I'm in the middle of this now. And, thanks to tobascodagama for creating words to explain the thoughts I'm having while reading this, that is the "this is cool, but do we not have this now...hmmm" thoughts.

It is a very weird book and I am constantly fighting against the narrator. It's frustrating and exciting at the same time.

I'm still not sure if I'll continue on to the sequels when I finish, though.
posted by snwod at 1:06 PM on August 1, 2019 [2 favorites]


I love this series so much and can’t wait for the next one to come out.
posted by lazaruslong at 1:37 PM on August 2, 2019 [2 favorites]


I know, I've been eagerly awaiting Perhaps the Stars. Seems like it's currently expected for early next year.
posted by tobascodagama at 2:10 PM on August 2, 2019 [1 favorite]

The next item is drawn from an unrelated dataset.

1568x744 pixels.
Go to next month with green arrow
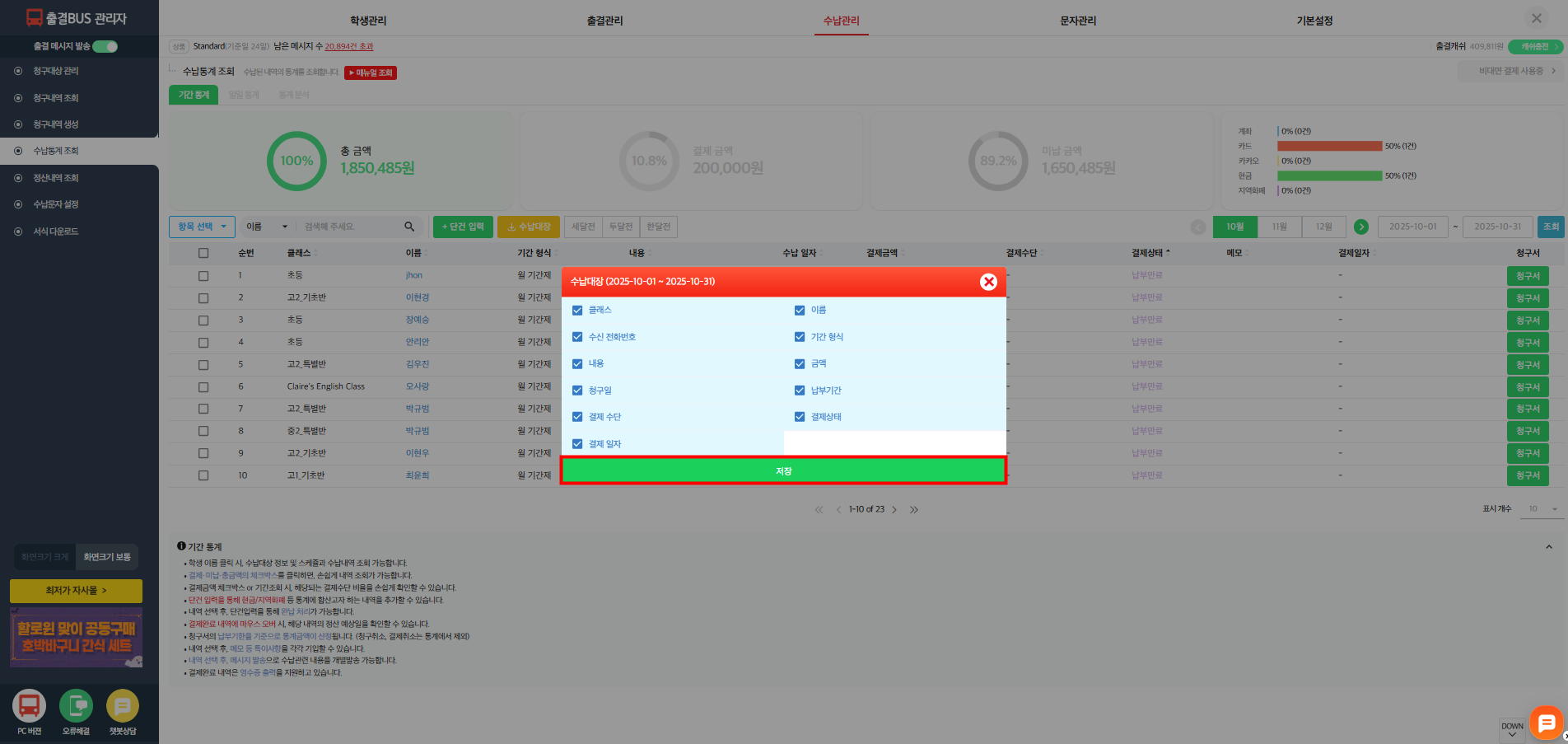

I am grateful to find some folks with ambivalent-to-negative feelings about this book because my partner and his friends who’ve read the series are obsessed. And I get it — I don’t think they’re wrong that the world is intriguing and offers a lot of food for thought — but I am also at nowhere near their level of enthusiasm. Possibly the books are suffering a bit due to the level of hype I experienced going into the series. I plan to finish it, but there’s just enough that’s off-putting to me (all the torture and abusive and exploitative relationships, especially) that I won’t be finishing quickly.

I do appreciate though, that Palmer expects a lot from the reader while still remaining fairly accessible. It’s quite a skillful balancing act, keeping the reader so in the thick of the world and struggling to find orientation in it without losing the thread entirely. I might not particularly like this world or most of the people I’ve encountered in it, but I can’t deny I’m curious about it and where it’s going. I feel like it’s got a similar hook in me as Dangerous Liaisons did — what are these richly drawn monsters up to and what will become of them?
posted by EvaDestruction at 7:53 PM on February 5, 2020 [2 favorites]


I've found them interesting and will definitely read the final book. That said, just today Jo Walton was saying they're on the level of Wolfe's The Book of the New Sun for her, and I don't see it.
posted by Chrysostom at 10:02 PM on February 5, 2020 [2 favorites]


So all the books are out now. Anyone up for a reread or at least putting up a thread for PtS?
posted by Wretch729 at 8:55 AM on November 19, 2021


Just finished the first book. I feel ambivalent about the miracle child(ren) business. But the narrator kept talking and hinting about the world leaders' friend/family connections, and about how they keep everything stable. And Mycroft may not be a historian, but the author certainly is, so I decided to stick around for that train wreck.

I am tempted to reread the first book immediately - but the narrator was lying, omitting, and burying ledes all the way through, so forging ahead is probably the better option.
posted by mersen at 7:26 PM on November 20, 2021


I posted about Perhaps the Stars and figure we can talk about the whole series there.